### TASK MATERIAL:
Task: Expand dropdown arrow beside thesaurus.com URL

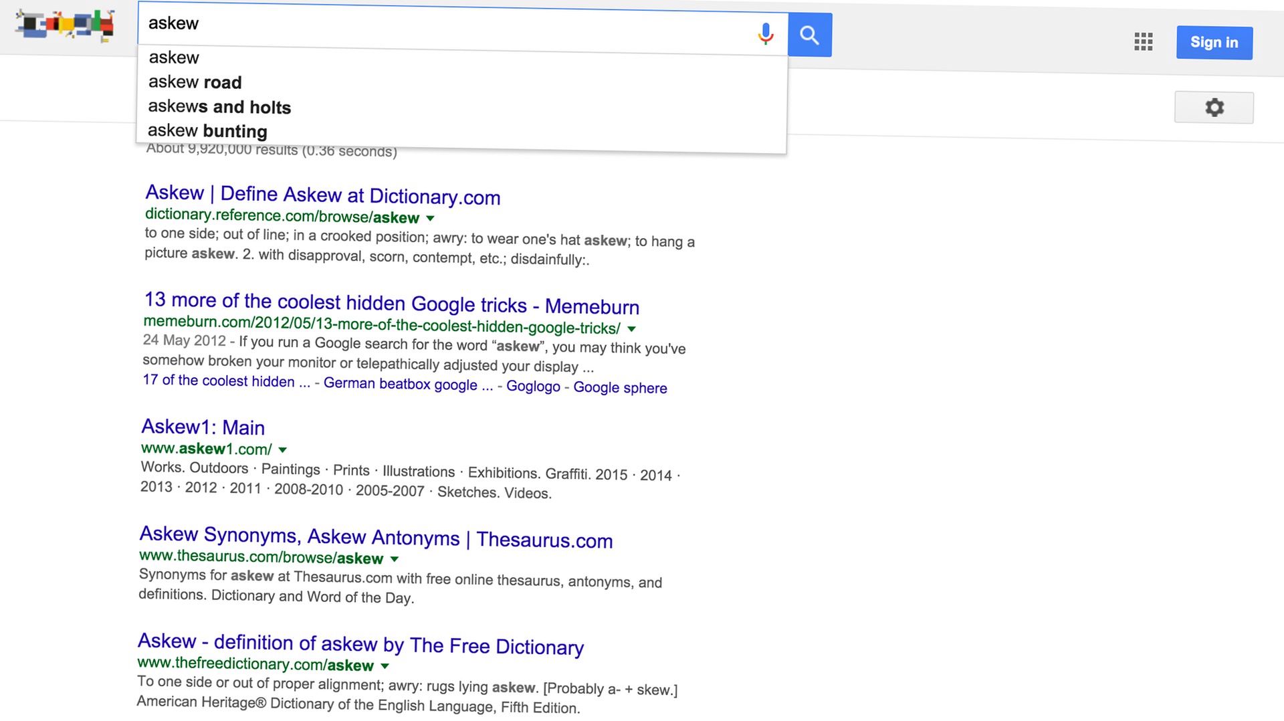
==
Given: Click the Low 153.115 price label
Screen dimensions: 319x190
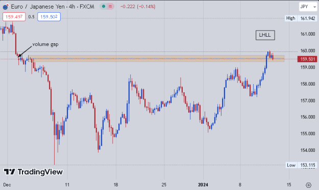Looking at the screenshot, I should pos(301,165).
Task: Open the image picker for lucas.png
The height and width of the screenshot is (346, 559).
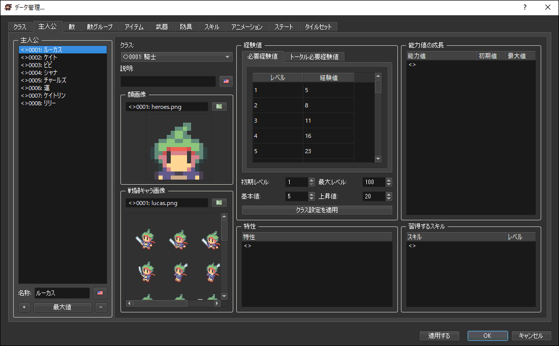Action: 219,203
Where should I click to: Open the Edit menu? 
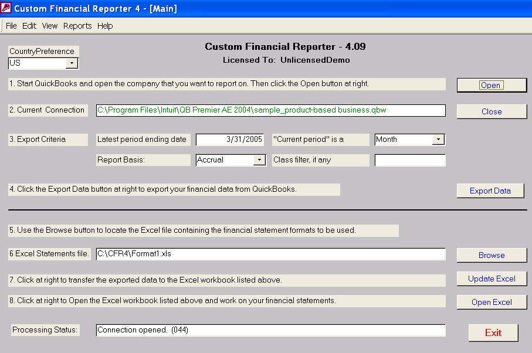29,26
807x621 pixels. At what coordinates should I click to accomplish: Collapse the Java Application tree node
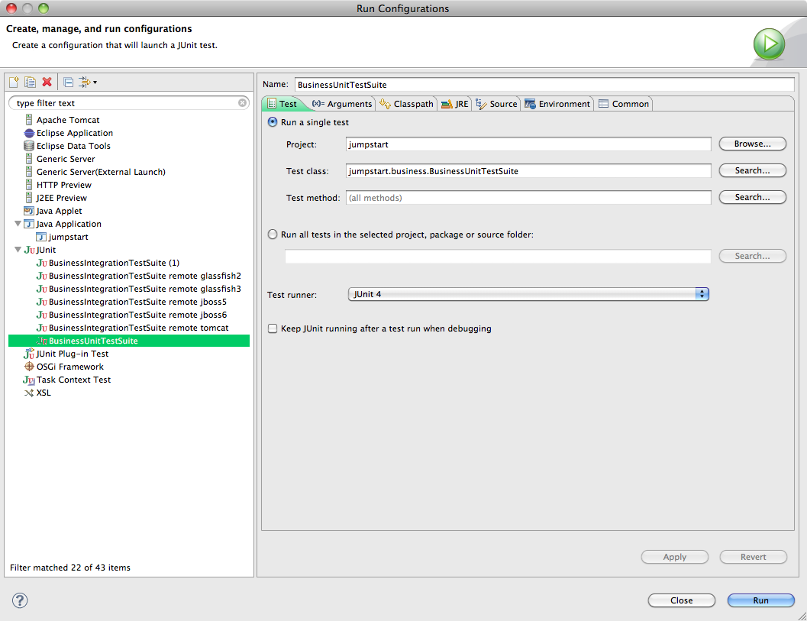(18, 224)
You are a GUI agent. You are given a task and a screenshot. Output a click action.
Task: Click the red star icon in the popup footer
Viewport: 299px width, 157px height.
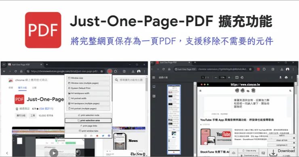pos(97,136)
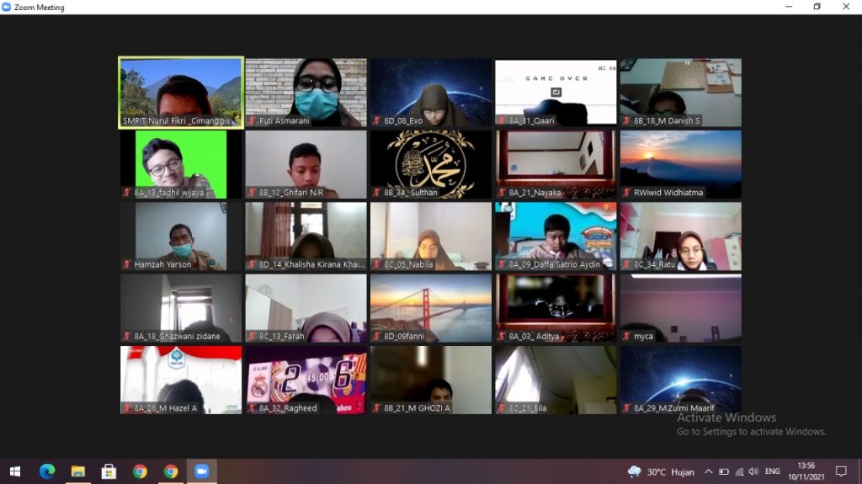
==
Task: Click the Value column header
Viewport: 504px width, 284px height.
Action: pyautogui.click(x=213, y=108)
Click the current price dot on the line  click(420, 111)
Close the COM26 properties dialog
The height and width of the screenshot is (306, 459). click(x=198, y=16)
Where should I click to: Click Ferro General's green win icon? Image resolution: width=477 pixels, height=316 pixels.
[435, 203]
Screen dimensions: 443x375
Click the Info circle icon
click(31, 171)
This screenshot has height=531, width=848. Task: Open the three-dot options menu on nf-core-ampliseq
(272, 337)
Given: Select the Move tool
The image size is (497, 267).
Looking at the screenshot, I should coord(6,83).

### ACTIVITY:
From the material above, count the lines that include "price" and give only the total.

### ANSWER TO THIS PROBLEM:
2